When I saw this red Mustang parked in front of a neighbor’s house the other day, I was pretty surprised. Was this an actual Mustang Mach 1 casually parked on the street? My surprise turned to skepticism pretty quickly; after all, it’s relatively easy to turn an ordinary Sportsroof Mustang into a Mach 1 or a Boss 351 “Tribute” car.
The hood scoops on this particular car are just for show, but that doesn’t prove anything. Not every 1972 Mach 1 came from the factory with functional Ram Induction hood scoops; that was an extra-cost option. If you paid for the Ram Induction option, you also got twist-to-lock hood pins.
Nice interior, but that’s obviously not the original steering wheel. And those three small gauges in the center of the dash would normally be a bit farther down; they’re occupying a spot where an air vent should be. The yellow thing on the steering column is a screwdriver. The placement of it makes it look like a left-over from a botched theft attempt. A more likely explanation is that the owner has a sense of humor. While I was taking these pictures, a neighbor who was walking his dog asked me if it was my car. All I could say was “I wish!”

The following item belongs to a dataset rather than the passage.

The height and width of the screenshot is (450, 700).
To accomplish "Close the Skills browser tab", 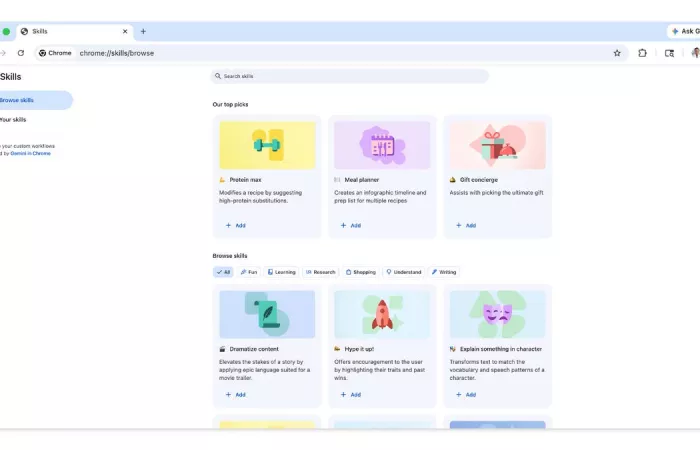I will point(124,31).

The seats look good and have obviously been reupholstered. But are those the correct door panels?
This shot taken from oldcarbrochures.org shows what you got when you checked the box for the “Mach 1 Sports Interior Option.” (The console was a separate option.) Note the little chrome bands linking the two stripes on the seats; they’re missing from the featured Mustang. Although most Clydesdale-era Mach Ones that I’ve seen have this fancy interior, some don’t, and in spite of the name, the Mach 1 Sports Interior Option was available for any Sporstroof Mustang, not just an actual Mach 1. I suppose it was possible to order a car with the Mach 1 Sports Interior Option and a straight six. Maybe somebody somewhere did just that!
Another shot from oldcarbrochures.org shows the woodgrain missing from today’s car.
That’s a heck of a profile! The steep angle of the back glass on this Mustang makes rear visibility problematic and renders the passenger-side rearview mirror a necessity. When I was in high school, I had a classmate who had a Mustang Sportsroof of 1971 to 1973 vintage. As was fashionable at the time, he had the rear of the car jacked up in order to achieve a “California Rake.” On some cars, a California Rake looks okay, but on this particular Mustang, it looked ridiculous. The back glass on that jacked-up Mustang was perfectly horizontal; a sunroof for the presumably legless rear passengers. I like the stock look of this red Mustang a lot better! Note the Magnum 500 Chrome Wheels.
Adding insult to injury, my old classmate’s car had the standard Mustang grille as seen on this notchback model, and it was even painted the same disagreeable shade of brownish-green.
I can’t see the point of having a Sportsroof Mustang with the standard grille, when the mesh grille from the Mach 1 was available as part of the Decor Group.
Back here, we see why I decided that this car was a 1972 and not a 1971. A 1971 Mach 1 would have a special pop-open gas cap, which this car lacks. And we can also see why I’ve come to the conclusion that this is a tribute car, and not a “real” Mach 1. That “Mustang” script on the right side of the trunk shouldn’t be there; for whatever reason, Ford put that script on base model ’72 Mustangs and Grandes, but not on Mach Ones. And while I’m putting everyone to sleep with Mustang Trivia, I might as well let you know that a similar rule applied to 1971 Mustangs: Base models and Grandes had “MUSTANG” spelled out in block letters across the back of the trunk, but ’71 Mach Ones and Boss 351 models did not.
This car is also missing the honeycomb-pattern filler panel that echoed the Mach 1 grille. It looks a bit naked without it.
Of course this car could simply be an example of a less-than-perfect restoration, or a perhaps it’s a genuine Mach 1 that came from the factory with different door panels and the wrong trunk lid However, odds are it’s a tribute car. There’s no way to know for sure without taking a peek at the VIN (“05” for Mach 1 and “02” for not), but the evidence so far is pretty conclusive.
Many of us put a high premium on originality, myself included, but I think I can make an exception for this particular car. The owner of a genuine numbers-matching Mach 1 might be afraid to drive his car, but the owner of this clone showed no such fear. As I am fond of saying, “Cars are made to be driven.”